An exact, complete copy of the entries is needed, with the pictures left out.

====== Dataset content

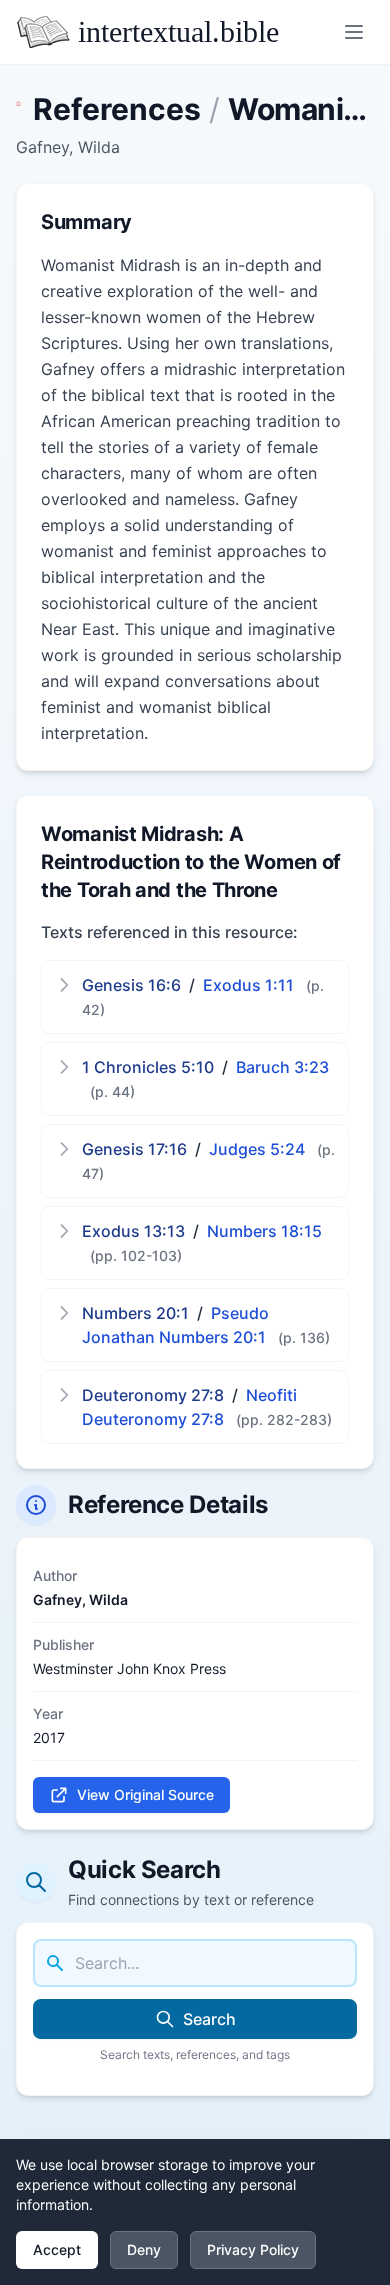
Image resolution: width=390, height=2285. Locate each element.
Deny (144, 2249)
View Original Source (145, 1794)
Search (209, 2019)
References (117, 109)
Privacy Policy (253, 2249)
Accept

============

● Answer space
Image resolution: width=390, height=2285. Locate each element.
Deny (144, 2249)
View Original Source (145, 1794)
Search (209, 2019)
References (117, 109)
Privacy Policy (253, 2249)
Accept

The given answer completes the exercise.